Top six practice tips for non-US lawyers for US companies
1. Understand the US’s federal system. Each state and territory of the US has its own corporate and employment laws (resulting in more than 50 local corporate and employment law regimes), with some matters (taxes, the sale of equity and debt securities, antitrust, FDI, some employment and pension matters, among others) either governed by federal law or also governed by federal law. Do not assume uniformity across all US jurisdictions.
2. Do not expect publicly available documents. Generally, less information is publicly available about US private companies than in many non-US jurisdictions. Publicly available financial statements, share registers and director registers generally do not exist for private companies. Corporate bylaws, partnership agreements and limited liability company agreements, which set forth specifics about adopting resolutions, electing directors and officers and other governance and corporate matters generally are not publicly available.

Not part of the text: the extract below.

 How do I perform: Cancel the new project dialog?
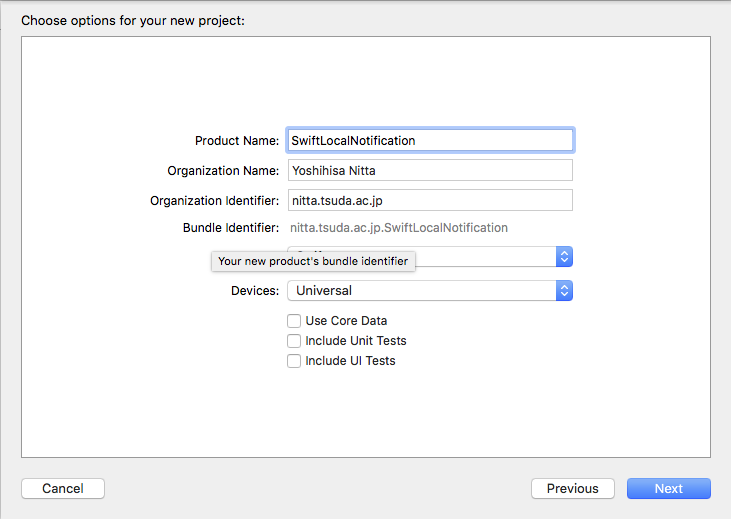click(x=63, y=489)
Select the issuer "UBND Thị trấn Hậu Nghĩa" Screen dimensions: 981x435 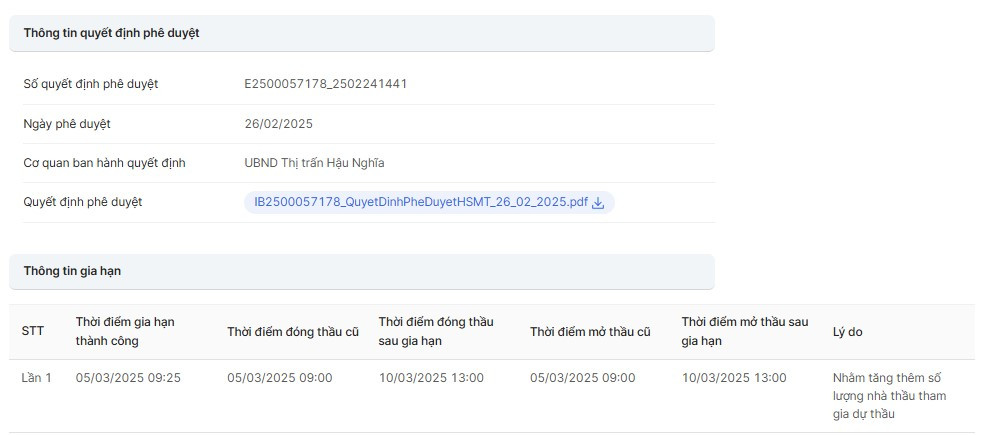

3. Understand corporate governance.
- Corporate directors generally have responsibility for setting corporate policies and strategy and authorizing material corporate actions.
- Corporate directors generally do not have an active role in corporate operations and generally do not sign agreements.
- Officers and directors cannot grant powers of attorney or proxies to others to act on their behalf in their capacities as officers or directors.
4. Consider sanctions, export controls and restricted party compliance. You must confirm whether any entities, officers, directors, shareholders, included jurisdictions or contract counterparties are subject to OFAC sanctions, Export Administration Regulations or ITAR controls, even in the absence of a change in ultimate ownership.
5. Think outside the box. Certain types of entities, mergers, certain liquidations and certain equity conversions may not be recognized or have direct analogs in other jurisdictions. Consider the characterization of a US-law transaction under any applicable local corporate, regulatory or tax regimes.
6. Tax. Unlike many non-US jurisdictions, the US generally has a worldwide tax regime where US companies are subject to tax even on income sourced to non-US jurisdictions. US investors also are subject to complicated “controlled foreign corporation” regimes that can be impacted even when a restructuring is wholly between foreign companies.
- Understand the options for investment in the US and the attendant tax considerations. Partnerships and disregarded entities can minimize multiple layers of taxation, but can subject their owners to other US tax obligations.
- The US “check-the-box” regime provides for additional flexibility in planning from a US tax perspective, but be sure to consider the application of anti-hybrid rules in any planning involving such elections.
- Do not forget about state taxes. In addition to federal income tax, each of the individual states in the United States has its own income tax and indirect tax laws. It is important to consider how these may apply in connection with any restructuring.